> DAFTAR SOAL
1. Tuliskan kembali bagian kutipan dokumen dari "Dan ketika lawan" sampai "Desember melawan Filipina." tanpa mengubah satu kata pun.
2. Menurut kutipan dokumen, di semifinal Indonesia akan bertanding melawan tim mana, dan pada tanggal berapa?

**** KUTIPAN DOKUMEN

Dan ketika lawan tim gajah putih Thailand, timnas Indonesia menorehkan sejarah baru. Setelah sekian lama menjadi musuh bebuyutan dengan catatan pertandingan yang lumayan malu-maluin. Tercatat, sejak tahun 1970 kalo gak salah, Indonesia sudah 29 kali bertanding lawan Thailand. Dengan kemenangan 26 kali pada Thailand, dan 1 kali seri. Yah, berarti Indonesia baru menang 2 kali melawan Thailand (yuk nangis bareng-bareng). But thanks God, sejarah baru kembali diukir oleh timnas Indonesia dan memuluskan Indonesia maju ke semifinal nanti 19 Desember melawan Filipina.

Sementara itu, kegembiraan kerasa banget oleh bangsa kita, bangsa Indonesia tercinta ini. Semua berita seputar piala AFF jadi headline dimana mana, begitu juga pemain-pemainnya jadi sorotan seperti Irfan Bachdim (ngganteng !), Gonzales, dan Bambang Pamungkas. Gak hanya itu, semua situs jejaring sosial seperti Twitter dan Facebook pun jadi rame dengan kegembiraan dan support untuk timnas Indonesia. Istilahnya nih, soccer is in the air now. Sampai-sampai Presiden SBY juga menyempatkan diri untuk nonton. Yah, walaupun harus kita sadari juga, kita menang di kandang sendiri...tentu nggak sedahsyat kalo menang di kandang orang kan...tapi yang jelas, seenggaknya ini menunjukkan perubahan dari timnas Indonesia menjadi lebih baik tentunya. Secara serius, timnas Indonesia melakukan perubahan-perubahan dari segi ketekunan dan kerja keras. Juga sifat yang biasanya cepat puas pun nggak lagi ditunjukkan. Bisa dibilang faktor berubah menjadi lebih baik inilah yang mendongkrak kemenangan Indonesia kemarin. Walaupun nggak dipungkiri, ada beberapa faktor luck juga sih. Anyway, salute for Indonesia. Be the best hopefully then !

Berita lain yang juga jadi headline di media massa adalah berita perubahan keistimewaan provinsi D.I. Yogyakarta. Seperti yang udah diketahui, Pemerintah mencetuskan rencana pengadaan pilkada untuk pemilihan Gubernur Yogyakarta sekaligus menandai perubahan akan status keistimewaan Yogyakarta. Selama ini, Gubernur Yogyakarta dipegang jabatannya oleh Sultan Hamengkubowono, raja Keraton Yogyakarta dan dilaksanankan secara turun temurun. Yogyakarta yang bertitel daerah istimewa memang mendapat pengecualian dalam hal pemilihan kepala daerahnya. Dan so far so good....rakyat Yogyakarta sendiri merasa nyaman jika dipimpin oleh raja mereka. Tidak ada kebijakan raja yang dirasa bertentangan dengan kebijakan pusat. Yogyakarta sebagai daerah istimewa pun tetap merupakan bagian dari Republik Indonesia, tidak terbentuk monarki atau berniat melepaskan diri dari NKRI. Sebagai kerajaan kecil, Yogyakarta memiliki keunikan tersendiri dan bisa dibilang merupakan kekayaan Indonesia yang perlu dilestarikan. See ? Nggak ada masalah kan’ ?

********
**** DATA YANG DIBERIKAN

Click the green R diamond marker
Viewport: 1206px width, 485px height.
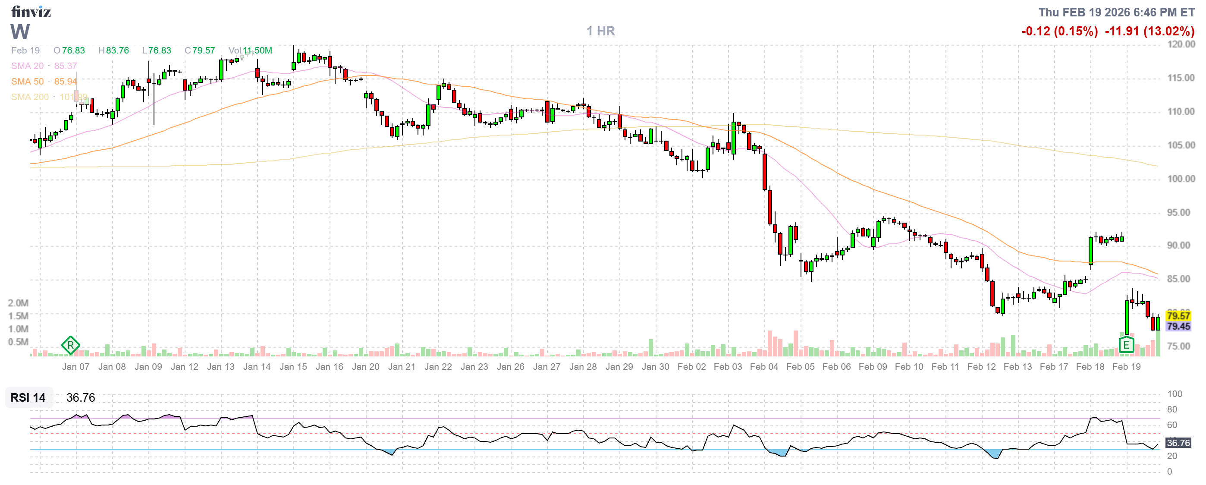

********

> JAWABAN TIAP SOAL
1.
Dan ketika lawan tim gajah putih Thailand, timnas Indonesia menorehkan sejarah baru. Setelah sekian lama menjadi musuh bebuyutan dengan catatan pertandingan yang lumayan malu-maluin. Tercatat, sejak tahun 1970 kalo gak salah, Indonesia sudah 29 kali bertanding lawan Thailand. Dengan kemenangan 26 kali pada Thailand, dan 1 kali seri. Yah, berarti Indonesia baru menang 2 kali melawan Thailand (yuk nangis bareng-bareng). But thanks God, sejarah baru kembali diukir oleh timnas Indonesia dan memuluskan Indonesia maju ke semifinal nanti 19 Desember melawan Filipina.

2. Melawan Filipina, pada 19 Desember.